-- WHAT THE TASK REQUIRES --
Set down the data below once more, precisely as it reads.
--- START ---
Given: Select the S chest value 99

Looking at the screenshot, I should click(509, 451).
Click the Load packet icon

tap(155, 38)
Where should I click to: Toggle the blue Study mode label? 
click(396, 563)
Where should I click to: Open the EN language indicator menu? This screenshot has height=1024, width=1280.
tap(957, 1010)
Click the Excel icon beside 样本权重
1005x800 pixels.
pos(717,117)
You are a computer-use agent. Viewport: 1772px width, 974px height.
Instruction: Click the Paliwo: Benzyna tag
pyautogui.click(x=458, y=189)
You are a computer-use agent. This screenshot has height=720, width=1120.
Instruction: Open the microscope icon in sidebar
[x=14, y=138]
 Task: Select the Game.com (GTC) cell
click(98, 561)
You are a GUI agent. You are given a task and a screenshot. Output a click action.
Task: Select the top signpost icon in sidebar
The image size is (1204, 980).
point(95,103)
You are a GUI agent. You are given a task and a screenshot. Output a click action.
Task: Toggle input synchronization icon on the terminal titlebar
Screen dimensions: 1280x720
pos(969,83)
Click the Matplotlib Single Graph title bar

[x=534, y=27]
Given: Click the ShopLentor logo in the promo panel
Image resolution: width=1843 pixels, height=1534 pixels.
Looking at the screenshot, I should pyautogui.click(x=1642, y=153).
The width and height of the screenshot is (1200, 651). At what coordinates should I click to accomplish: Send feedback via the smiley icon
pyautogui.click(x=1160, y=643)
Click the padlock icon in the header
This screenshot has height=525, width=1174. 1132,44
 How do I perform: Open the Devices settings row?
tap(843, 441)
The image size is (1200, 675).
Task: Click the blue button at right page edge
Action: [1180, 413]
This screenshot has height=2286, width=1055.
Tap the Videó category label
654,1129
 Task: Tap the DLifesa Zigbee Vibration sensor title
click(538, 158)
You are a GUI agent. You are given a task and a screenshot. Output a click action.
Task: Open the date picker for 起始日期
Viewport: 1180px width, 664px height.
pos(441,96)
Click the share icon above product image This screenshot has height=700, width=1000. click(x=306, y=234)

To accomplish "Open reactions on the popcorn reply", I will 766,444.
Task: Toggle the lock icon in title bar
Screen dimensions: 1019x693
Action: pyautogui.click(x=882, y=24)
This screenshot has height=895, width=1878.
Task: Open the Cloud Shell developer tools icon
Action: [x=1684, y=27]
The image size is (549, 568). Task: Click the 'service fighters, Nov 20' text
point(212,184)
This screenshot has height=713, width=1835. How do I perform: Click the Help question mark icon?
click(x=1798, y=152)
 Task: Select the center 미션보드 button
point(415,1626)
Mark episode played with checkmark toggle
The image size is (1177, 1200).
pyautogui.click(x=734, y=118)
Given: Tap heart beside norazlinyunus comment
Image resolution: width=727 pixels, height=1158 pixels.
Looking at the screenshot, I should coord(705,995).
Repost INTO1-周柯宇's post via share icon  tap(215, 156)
--- END ---
-- FINISHED EXERCISE --
Given: Select the S chest value 99

Looking at the screenshot, I should click(509, 451).
Click the Load packet icon

tap(155, 38)
Where should I click to: Toggle the blue Study mode label? 
click(396, 563)
Where should I click to: Open the EN language indicator menu? This screenshot has height=1024, width=1280.
tap(957, 1010)
Click the Excel icon beside 样本权重
1005x800 pixels.
pos(717,117)
You are a computer-use agent. Viewport: 1772px width, 974px height.
Instruction: Click the Paliwo: Benzyna tag
pyautogui.click(x=458, y=189)
You are a computer-use agent. This screenshot has height=720, width=1120.
Instruction: Open the microscope icon in sidebar
[x=14, y=138]
 Task: Select the Game.com (GTC) cell
click(98, 561)
You are a GUI agent. You are given a task and a screenshot. Output a click action.
Task: Select the top signpost icon in sidebar
The image size is (1204, 980).
point(95,103)
You are a GUI agent. You are given a task and a screenshot. Output a click action.
Task: Toggle input synchronization icon on the terminal titlebar
Screen dimensions: 1280x720
pos(969,83)
Click the Matplotlib Single Graph title bar

[x=534, y=27]
Given: Click the ShopLentor logo in the promo panel
Image resolution: width=1843 pixels, height=1534 pixels.
Looking at the screenshot, I should pyautogui.click(x=1642, y=153).
The width and height of the screenshot is (1200, 651). At what coordinates should I click to accomplish: Send feedback via the smiley icon
pyautogui.click(x=1160, y=643)
Click the padlock icon in the header
This screenshot has height=525, width=1174. 1132,44
 How do I perform: Open the Devices settings row?
tap(843, 441)
The image size is (1200, 675).
Task: Click the blue button at right page edge
Action: [1180, 413]
This screenshot has height=2286, width=1055.
Tap the Videó category label
654,1129
 Task: Tap the DLifesa Zigbee Vibration sensor title
click(538, 158)
You are a GUI agent. You are given a task and a screenshot. Output a click action.
Task: Open the date picker for 起始日期
Viewport: 1180px width, 664px height.
pos(441,96)
Click the share icon above product image This screenshot has height=700, width=1000. click(x=306, y=234)

To accomplish "Open reactions on the popcorn reply", I will 766,444.
Task: Toggle the lock icon in title bar
Screen dimensions: 1019x693
Action: pyautogui.click(x=882, y=24)
This screenshot has height=895, width=1878.
Task: Open the Cloud Shell developer tools icon
Action: [x=1684, y=27]
The image size is (549, 568). Task: Click the 'service fighters, Nov 20' text
point(212,184)
This screenshot has height=713, width=1835. How do I perform: Click the Help question mark icon?
click(x=1798, y=152)
 Task: Select the center 미션보드 button
point(415,1626)
Mark episode played with checkmark toggle
The image size is (1177, 1200).
pyautogui.click(x=734, y=118)
Given: Tap heart beside norazlinyunus comment
Image resolution: width=727 pixels, height=1158 pixels.
Looking at the screenshot, I should coord(705,995).
Repost INTO1-周柯宇's post via share icon  tap(215, 156)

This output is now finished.